Alemanha projeta revolução em seu futebol, com novas cotas de TV e profissionalização da federação

Por Leandro Stein (Trivela)

A Alemanha possui a maior economia da Europa. Não à toa, os seus clubes conseguem estabelecer acordos comerciais polpudos – e nenhum outro time no mundo ganha mais dinheiro desta maneira do que o Bayern de Munique. Entretanto, isso não significa necessariamente mais competitividade financeira para a Bundesliga. Ou mesmo mais dinheiro circulando pelas equipes do que em outros países, como a diferença para Premier League bem evidencia. Por isso mesmo, os alemães desenvolvem um plano para fortalecer os seus clubes profissionais. Uma tentativa de dar um passo à frente.

O plano foi elaborado pela Federação Alemã de Futebol (DFB), em conjunto com a liga de clubes das duas primeiras divisões, e teve detalhes divulgados pelo jornal Bild. O projeto se baseia em diversas transformações estruturais na liga e na própria federação. Tenta aumentar a força dos próprios times e a transparência na organização, abalada pelo escândalo de corrupção da Fifa e pela denúncia de que o país teria comprado o direito de sediar a Copa do Mundo de 2006.

O ponto mais importante para elevar a competitividade está nos direitos de televisão. O atual contrato se encerra em 2017, e a intenção da Bundesliga é superar € 1 bilhão na próxima negociação. Além disso, a liga se dispõe a discutir a atual divisão feita entre os clubes da primeira e da segunda divisão. Atualmente, € 142 milhões são repartidos na segundona. A ideia é não diminuir o valor, mas a porcentagem que ele representa no bolo, para garantir mais dinheiro aos times da elite. Apesar da longa discussão que o assunto promete, a liga reafirma que a solidariedade entre os dois níveis não está em discussão. E, independente das tentativas do Bayern de negociar individualmente os valores, a maneira como o dinheiro é distribuído entre as equipes não tende a mudar.
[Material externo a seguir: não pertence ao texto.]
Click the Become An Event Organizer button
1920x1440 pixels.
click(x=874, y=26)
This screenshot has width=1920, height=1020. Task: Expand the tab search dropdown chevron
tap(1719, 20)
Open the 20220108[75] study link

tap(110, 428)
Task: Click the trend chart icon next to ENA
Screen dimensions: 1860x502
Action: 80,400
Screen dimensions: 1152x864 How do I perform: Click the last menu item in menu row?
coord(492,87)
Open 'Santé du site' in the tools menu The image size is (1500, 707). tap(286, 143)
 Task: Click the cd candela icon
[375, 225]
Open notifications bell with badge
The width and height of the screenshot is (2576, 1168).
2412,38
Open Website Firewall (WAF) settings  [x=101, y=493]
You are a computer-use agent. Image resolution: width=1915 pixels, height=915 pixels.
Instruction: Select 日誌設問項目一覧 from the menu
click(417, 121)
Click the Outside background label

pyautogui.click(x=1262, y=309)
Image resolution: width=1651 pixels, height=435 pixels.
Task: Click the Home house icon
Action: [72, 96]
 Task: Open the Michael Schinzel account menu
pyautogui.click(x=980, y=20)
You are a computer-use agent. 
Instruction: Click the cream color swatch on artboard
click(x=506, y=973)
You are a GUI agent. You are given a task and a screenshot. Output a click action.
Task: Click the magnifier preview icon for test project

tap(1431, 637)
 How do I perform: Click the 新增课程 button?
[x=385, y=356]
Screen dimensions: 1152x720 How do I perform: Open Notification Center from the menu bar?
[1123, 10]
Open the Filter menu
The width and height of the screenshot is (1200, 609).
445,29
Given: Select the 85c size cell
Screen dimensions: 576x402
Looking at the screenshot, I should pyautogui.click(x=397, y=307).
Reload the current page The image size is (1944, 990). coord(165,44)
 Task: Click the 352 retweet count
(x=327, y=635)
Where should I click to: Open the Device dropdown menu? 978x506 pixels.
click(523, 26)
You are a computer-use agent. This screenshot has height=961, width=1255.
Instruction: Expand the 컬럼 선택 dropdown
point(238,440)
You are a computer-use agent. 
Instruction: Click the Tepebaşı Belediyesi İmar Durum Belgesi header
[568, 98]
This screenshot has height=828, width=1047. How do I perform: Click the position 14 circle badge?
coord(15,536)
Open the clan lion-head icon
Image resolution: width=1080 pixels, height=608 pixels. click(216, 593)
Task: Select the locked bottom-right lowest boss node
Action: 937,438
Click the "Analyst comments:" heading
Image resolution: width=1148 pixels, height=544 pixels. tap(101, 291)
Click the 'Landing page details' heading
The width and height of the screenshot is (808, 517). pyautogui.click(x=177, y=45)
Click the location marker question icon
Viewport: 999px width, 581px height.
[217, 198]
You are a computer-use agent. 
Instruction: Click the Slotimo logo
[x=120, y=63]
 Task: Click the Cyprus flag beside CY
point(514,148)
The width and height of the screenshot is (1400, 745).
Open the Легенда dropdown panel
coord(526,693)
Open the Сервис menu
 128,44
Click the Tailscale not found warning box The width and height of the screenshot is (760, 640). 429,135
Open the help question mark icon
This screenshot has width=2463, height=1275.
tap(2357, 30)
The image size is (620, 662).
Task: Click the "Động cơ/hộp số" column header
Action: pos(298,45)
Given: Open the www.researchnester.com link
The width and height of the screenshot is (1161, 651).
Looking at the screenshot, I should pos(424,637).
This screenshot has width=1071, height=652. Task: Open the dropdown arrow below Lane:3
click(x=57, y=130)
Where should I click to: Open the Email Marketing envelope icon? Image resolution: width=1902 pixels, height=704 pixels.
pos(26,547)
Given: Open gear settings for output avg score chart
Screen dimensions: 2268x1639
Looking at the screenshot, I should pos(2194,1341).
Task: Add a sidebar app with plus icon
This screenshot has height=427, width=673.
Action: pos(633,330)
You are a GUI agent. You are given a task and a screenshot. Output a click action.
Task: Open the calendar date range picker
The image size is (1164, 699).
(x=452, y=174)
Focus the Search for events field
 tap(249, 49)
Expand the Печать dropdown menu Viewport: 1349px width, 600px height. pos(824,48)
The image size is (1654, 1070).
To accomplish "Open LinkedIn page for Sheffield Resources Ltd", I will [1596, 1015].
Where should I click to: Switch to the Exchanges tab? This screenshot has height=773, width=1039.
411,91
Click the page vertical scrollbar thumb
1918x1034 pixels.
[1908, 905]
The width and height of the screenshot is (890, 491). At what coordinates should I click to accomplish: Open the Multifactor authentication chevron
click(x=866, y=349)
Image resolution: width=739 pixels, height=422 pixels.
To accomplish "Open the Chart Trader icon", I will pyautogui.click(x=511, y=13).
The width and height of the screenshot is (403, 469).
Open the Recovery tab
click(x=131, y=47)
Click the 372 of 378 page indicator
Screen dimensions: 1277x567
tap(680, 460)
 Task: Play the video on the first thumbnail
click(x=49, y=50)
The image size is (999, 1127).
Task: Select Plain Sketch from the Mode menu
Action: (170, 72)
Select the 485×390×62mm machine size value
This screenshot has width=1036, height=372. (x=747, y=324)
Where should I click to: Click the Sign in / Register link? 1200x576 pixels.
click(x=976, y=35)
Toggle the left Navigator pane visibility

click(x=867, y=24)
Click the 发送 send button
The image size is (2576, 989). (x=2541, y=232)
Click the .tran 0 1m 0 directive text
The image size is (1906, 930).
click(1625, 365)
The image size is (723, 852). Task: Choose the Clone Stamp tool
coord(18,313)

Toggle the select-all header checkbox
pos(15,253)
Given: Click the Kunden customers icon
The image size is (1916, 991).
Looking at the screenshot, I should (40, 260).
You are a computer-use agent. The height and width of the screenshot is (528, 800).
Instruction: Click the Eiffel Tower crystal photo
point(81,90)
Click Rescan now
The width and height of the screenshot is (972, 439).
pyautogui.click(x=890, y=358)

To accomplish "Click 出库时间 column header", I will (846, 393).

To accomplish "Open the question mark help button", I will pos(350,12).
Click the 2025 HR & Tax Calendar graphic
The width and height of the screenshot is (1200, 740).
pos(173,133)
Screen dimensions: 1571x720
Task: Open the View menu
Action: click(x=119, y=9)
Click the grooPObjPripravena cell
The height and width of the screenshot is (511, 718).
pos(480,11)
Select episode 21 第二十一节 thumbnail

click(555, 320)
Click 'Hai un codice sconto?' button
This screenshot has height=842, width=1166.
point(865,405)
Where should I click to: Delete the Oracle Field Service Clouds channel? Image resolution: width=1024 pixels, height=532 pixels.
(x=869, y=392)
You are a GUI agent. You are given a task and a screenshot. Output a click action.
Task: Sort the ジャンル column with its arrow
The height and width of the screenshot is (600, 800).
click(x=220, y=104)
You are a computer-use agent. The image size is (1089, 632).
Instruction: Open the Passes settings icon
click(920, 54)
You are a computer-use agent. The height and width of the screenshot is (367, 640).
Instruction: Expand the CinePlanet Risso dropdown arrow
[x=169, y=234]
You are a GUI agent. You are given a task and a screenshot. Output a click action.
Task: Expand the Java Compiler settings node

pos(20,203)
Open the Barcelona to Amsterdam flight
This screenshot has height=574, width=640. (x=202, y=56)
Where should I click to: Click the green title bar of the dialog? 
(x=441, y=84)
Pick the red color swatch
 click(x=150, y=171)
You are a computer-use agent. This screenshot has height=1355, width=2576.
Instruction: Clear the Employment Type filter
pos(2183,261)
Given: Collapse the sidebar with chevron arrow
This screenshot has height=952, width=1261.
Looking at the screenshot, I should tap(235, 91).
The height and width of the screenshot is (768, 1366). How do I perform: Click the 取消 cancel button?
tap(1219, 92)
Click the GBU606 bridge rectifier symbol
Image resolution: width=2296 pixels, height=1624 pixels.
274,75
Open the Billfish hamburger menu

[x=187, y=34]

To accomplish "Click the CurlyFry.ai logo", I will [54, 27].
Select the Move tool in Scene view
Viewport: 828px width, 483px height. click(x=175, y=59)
A intenção de aumentar o bolo de dinheiro da TV, no entanto, pode também trazer novidade à própria cultura do futebol na Alemanha. Discute-se uma maior distribuição no horário dos jogos, para aumentar o poder de barganha. Além disso, como o mercado interno de TV paga não é tão forte (diante dos preços mais baixos dos ingressos e de algumas transmissões também na TV aberta), há o intuito de explorar melhor as possibilidades no exterior – em um processo concomitante que também necessita de uma competitividade maior dos times.

Outro tema fundamental é o da profissionalização da DFB. Os alemães querem transformar a sua federação em uma empresa, para aumentar a transparência dos processos e fomentar as possibilidades comerciais que têm em mãos – incluindo as áreas de patrocínio, marketing e comercialização de direitos. O plano, aliás, estaria em estágio adiantado para que as transições ocorram já nos próximos meses, com a contratação de diretores e a composição de um conselho supervisor.

Obviamente, não é uma questão apenas de querer que fará a Bundesliga mais forte. Mas a transformação de alguns aspectos pode ajudar bastante. Em especial, na própria maneira de entender a estrutura da federação – em um projeto similar às ligas de clubes. Uma ideia que, em si, pode ajudar o futebol como um todo, depois de tantos escândalos de corrupção envolvendo o velho sistema apodrecido.